PLI’s Annual Securities Regulation Institute is officially underway here at the New York Hilton! The first full panel of the morning is entitled Jumpstarting Capital Formation - the New Legislation and Other Developments. The panel features Morrison & Foerster’s David Lynn, Shearman & Sterling’s Abigail Arms, Sullivan & Cromwell’s David Harms, Lona Nallengara of the SEC and Jeffrey Rubin of Hogan Lovells. Here are the highlights:
- The JOBS Act was the culmination of a year-long bipartisan effort to address concerns about capital formation and unduly burdensome regulations.
- Lynn says love it or hate it, JOBS Act is becoming the law of the land.

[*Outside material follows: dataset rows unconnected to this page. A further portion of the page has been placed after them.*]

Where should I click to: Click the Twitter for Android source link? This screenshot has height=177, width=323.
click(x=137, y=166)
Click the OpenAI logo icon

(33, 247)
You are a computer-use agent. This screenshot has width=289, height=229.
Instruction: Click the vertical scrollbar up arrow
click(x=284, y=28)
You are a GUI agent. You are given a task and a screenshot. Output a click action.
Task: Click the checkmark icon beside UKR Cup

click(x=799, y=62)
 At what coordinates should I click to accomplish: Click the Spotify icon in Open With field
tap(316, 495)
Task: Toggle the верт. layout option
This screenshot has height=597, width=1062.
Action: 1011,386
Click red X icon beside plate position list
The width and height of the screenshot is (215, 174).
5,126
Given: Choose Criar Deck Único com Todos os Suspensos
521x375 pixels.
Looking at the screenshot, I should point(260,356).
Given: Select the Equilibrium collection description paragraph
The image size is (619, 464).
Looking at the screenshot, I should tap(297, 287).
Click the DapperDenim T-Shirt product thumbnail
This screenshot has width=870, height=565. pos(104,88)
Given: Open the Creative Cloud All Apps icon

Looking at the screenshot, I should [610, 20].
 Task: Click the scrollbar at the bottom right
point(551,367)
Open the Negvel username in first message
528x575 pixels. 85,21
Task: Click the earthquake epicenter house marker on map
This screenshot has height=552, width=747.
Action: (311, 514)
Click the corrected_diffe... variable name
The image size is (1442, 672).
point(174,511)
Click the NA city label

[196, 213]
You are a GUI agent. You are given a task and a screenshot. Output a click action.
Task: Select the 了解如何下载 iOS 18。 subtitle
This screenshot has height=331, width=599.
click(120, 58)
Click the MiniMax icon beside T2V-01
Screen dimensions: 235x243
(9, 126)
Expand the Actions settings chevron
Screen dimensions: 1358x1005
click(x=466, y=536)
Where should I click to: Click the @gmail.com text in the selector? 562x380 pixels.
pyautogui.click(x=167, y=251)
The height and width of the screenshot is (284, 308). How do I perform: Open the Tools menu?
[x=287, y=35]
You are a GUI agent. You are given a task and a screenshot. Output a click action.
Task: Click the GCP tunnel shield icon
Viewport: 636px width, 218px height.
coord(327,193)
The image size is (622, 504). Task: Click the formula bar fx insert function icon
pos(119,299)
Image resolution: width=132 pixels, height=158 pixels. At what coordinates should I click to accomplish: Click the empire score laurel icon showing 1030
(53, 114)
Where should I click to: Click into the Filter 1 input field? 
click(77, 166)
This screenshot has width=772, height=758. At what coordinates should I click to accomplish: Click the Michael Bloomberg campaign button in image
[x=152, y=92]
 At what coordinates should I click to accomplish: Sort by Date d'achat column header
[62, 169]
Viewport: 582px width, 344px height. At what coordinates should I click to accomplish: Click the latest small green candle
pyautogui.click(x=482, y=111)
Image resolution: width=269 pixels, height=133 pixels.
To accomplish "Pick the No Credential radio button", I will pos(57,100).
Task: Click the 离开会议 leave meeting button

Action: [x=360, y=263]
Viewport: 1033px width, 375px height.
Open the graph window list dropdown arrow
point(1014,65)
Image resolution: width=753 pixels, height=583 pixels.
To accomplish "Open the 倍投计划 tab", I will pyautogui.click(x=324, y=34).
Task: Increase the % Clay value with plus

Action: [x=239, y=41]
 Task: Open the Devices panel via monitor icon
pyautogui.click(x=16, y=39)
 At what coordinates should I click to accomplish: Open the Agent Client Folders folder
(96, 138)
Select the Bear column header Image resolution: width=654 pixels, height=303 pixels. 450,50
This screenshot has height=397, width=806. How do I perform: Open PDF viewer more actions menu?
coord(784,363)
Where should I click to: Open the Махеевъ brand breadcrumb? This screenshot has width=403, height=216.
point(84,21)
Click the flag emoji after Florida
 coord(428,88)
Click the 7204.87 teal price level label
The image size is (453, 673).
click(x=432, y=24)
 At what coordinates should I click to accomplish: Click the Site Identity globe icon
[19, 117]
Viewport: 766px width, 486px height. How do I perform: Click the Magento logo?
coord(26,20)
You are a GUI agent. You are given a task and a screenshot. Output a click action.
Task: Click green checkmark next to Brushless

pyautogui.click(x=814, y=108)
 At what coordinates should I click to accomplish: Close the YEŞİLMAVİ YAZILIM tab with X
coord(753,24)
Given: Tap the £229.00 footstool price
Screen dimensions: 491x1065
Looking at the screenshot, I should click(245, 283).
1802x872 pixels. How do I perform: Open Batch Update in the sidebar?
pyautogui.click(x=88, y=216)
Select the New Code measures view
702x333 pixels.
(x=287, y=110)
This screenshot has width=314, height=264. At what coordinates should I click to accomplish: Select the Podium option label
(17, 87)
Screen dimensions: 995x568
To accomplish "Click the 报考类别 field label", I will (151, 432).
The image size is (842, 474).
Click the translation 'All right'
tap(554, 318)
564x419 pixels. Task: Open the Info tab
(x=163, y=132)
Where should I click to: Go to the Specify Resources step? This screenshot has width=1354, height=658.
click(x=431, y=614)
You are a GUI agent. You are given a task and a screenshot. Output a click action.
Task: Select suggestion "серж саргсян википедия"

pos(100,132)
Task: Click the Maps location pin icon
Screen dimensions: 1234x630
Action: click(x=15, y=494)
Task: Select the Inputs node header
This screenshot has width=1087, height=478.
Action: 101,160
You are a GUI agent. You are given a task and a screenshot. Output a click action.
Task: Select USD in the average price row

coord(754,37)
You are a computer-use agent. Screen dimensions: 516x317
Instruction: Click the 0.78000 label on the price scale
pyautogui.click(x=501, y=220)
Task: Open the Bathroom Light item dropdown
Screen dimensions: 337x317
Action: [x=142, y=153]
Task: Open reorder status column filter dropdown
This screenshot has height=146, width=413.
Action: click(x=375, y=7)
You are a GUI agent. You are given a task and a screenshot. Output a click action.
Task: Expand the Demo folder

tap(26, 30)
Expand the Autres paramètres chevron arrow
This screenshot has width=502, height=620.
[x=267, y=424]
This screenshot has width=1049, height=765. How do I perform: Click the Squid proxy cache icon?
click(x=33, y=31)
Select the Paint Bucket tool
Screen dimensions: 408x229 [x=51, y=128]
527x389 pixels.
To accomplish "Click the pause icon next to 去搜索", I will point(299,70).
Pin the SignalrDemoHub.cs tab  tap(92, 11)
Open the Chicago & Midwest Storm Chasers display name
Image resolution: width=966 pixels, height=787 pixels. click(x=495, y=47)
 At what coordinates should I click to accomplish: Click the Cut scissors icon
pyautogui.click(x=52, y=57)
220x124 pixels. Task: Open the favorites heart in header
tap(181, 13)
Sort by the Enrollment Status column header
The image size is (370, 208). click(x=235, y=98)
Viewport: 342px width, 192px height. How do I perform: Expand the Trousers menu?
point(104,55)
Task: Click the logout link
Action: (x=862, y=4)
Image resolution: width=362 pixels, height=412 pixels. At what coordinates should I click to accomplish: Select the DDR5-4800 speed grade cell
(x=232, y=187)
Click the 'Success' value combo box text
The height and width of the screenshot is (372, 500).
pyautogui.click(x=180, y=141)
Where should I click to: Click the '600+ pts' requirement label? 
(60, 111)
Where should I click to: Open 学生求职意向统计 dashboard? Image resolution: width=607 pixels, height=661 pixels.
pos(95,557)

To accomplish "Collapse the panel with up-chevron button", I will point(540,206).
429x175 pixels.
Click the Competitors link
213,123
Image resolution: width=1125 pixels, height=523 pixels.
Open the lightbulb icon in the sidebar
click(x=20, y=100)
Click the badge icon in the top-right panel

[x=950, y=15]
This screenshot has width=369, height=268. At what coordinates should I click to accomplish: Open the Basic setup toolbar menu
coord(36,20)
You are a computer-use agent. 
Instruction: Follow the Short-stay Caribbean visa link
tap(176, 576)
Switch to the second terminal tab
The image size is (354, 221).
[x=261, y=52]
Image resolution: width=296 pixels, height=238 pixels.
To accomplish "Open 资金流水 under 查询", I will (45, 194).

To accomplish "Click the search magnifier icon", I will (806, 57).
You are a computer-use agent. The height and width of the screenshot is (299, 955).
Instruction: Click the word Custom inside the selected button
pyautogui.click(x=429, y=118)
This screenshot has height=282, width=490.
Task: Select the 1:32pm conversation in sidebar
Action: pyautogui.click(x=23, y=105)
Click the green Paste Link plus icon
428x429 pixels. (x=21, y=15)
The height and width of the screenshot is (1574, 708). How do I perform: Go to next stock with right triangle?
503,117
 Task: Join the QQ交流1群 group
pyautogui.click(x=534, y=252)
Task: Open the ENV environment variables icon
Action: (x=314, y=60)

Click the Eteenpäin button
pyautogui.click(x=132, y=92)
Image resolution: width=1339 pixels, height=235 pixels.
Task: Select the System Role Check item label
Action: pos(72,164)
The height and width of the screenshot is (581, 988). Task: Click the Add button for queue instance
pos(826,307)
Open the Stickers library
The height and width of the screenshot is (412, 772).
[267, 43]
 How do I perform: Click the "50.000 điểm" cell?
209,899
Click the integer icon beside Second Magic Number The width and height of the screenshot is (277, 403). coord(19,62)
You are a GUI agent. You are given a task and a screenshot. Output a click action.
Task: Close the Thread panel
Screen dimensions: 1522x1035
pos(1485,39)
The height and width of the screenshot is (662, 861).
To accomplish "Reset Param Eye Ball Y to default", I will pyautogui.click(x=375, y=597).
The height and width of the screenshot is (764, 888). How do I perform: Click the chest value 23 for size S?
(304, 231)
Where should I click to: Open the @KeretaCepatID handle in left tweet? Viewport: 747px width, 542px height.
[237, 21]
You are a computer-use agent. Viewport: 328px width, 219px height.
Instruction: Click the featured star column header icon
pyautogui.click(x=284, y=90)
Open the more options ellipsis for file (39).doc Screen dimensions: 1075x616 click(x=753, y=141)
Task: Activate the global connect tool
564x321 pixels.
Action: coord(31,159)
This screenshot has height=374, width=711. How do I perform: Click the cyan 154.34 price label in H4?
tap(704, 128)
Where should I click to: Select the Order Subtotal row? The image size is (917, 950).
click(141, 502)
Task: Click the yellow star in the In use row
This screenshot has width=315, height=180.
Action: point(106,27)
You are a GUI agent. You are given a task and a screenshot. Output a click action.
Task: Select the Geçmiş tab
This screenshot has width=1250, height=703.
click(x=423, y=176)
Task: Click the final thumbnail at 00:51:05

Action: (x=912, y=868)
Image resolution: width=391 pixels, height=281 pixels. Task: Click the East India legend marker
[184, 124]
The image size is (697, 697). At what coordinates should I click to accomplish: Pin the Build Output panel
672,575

Title II: General Solicitation & Advertising
- Title II which directs the SEC to eliminate the ban on general solicitation and advertising for certain offerings under Rule 506, is the biggest change. Lynn says implementation will be difficult. “Reasonable efforts” to verify accredited investor status may differ depending on the facts and circumstances.
- Harms says one of the big dividing issues will be what other knowledge an issuer needs to have of an investor. There is a big difference between an open website where investors merely have to claim to be accredited versus an issuer having extensive knowledge of the investor (account information, etc.).
- Arms says companies must still be careful but there will always be companies out there who disregard rules. There will be greater pressure on practitioners and SEC Staff.
- The panelists agree that proscribing a list of verification criteria is difficult because situations vary so much. Harms says a reasonableness standard would be more effective. Arms says a bright-line checklist just doesn’t work because one size does not fit all.
- Nallengara says once 506(c) is adopted, a team made up of members of different SEC divisions will examine what verification and solicitation methods are being used to see whether the practices that develop really limit activities to accredited investors.
Title III: Crowdfunding
- Crowdfunding is seeking funding (subject to a $1 million cap) from persons who invest relatively small amounts. The SEC must adopt rules to implement the crowdfunding exemption by the end of 2012.
- Nallengara says there is “incredible interest” in this area and groups who seek to be the intermediary in these transactions routinely seek meetings with the SEC. He says this is definitely developing into an industry of its own and they have been helpful to the SEC in informing them of practices in this area. The mission to protect investors is still central in their rule making considerations. He seems doubtful that a rule could be adopted by the end of 2012. He says comment letters addressing the cost of various options is extremely helpful to the SEC Staff.
- Arms says crowdfunding is a simple idea that is not so simple. There are many issues to be considered such as: what type of equity interest do investors get (common stock, etc.); what if companies don’t have a traditional corporate structure (executives, board of directors, etc.); would a round of crowdfunding complicate later rounds of fund raising?
- Rubin says many of these offerings could be too small to attract the interest of the private bar or the SEC, leaving investors out of luck if a company goes under.
Title IV: New Offering Exemption
- The JOBS Act established a new offering exemption similar to Regulation A. Under the exemption, an issuer would be able to offer and sell up to $50 million in securities without Securities Act registration.
- There is no deadline for this rulemaking and the SEC has no proposals yet.
- Lynn says Regulation A is currently not used very often and Nallengara says they have received very few pre-comments in this area.
- Nallengara says they are considering either leaving Regulation A as it is or using this as an opportunity to improve it.
- Rubin says there are state securities law implications with Reg A which further complicates matters. A “qualified purchaser” definition from the SEC would be helpful. He says with state law streamlining and more guidance from the SEC, this could become a powerful tool.
- Significant changes to offerings are expected with the Rule 506 amendments.
- The viability of the crowdfunding exemption will depend on implementation.
- The ability to stay private longer and raise capital through the JOBS Act changes could transform the emerging company financing landscape and the attractiveness of IPOs.